--- Task instructions ---
Transcribe exactly the line that contains "Choose Apply in Software Update submenu" and every line after it to the end of the entries, and nothing more.

Stored data:
==================================================

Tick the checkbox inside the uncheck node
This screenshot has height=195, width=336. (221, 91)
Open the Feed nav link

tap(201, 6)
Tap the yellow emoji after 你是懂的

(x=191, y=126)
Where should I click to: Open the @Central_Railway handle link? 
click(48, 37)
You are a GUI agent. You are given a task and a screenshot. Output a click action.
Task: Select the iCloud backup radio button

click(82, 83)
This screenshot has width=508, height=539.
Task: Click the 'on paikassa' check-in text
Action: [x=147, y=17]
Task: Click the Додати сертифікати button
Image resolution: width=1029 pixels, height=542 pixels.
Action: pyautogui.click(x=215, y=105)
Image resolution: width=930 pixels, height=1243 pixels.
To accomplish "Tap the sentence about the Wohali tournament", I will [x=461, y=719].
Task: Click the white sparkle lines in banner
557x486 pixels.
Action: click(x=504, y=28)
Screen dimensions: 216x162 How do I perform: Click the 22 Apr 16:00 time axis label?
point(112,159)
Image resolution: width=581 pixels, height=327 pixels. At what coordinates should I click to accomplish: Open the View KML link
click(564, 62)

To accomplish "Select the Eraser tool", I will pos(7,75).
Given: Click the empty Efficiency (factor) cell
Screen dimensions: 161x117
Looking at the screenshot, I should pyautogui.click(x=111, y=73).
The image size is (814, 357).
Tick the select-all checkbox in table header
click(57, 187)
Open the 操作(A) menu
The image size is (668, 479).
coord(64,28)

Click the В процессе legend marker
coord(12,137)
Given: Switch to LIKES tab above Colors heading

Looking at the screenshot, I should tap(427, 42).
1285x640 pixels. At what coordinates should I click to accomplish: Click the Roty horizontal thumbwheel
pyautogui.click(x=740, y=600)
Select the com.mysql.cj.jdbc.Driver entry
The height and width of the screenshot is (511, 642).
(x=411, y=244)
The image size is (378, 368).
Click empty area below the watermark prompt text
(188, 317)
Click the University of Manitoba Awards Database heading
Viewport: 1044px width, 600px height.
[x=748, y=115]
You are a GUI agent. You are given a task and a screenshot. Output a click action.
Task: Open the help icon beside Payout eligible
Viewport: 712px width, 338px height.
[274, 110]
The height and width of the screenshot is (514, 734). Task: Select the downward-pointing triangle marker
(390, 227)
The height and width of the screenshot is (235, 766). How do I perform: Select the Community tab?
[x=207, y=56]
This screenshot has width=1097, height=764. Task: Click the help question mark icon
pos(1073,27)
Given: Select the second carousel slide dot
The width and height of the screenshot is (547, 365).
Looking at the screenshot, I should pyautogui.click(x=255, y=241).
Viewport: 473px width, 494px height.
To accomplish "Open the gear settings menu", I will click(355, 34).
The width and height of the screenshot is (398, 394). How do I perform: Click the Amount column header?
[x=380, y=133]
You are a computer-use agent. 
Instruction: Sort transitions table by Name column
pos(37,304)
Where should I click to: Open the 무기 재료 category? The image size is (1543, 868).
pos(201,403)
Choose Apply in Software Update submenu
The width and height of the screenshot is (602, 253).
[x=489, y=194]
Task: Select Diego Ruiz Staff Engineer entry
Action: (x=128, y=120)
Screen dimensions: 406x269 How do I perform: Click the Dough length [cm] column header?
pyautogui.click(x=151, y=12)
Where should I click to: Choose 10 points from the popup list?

==================================================

--- Expected answer ---
Choose Apply in Software Update submenu
The width and height of the screenshot is (602, 253).
[x=489, y=194]
Task: Select Diego Ruiz Staff Engineer entry
Action: (x=128, y=120)
Screen dimensions: 406x269 How do I perform: Click the Dough length [cm] column header?
pyautogui.click(x=151, y=12)
Where should I click to: Choose 10 points from the popup list?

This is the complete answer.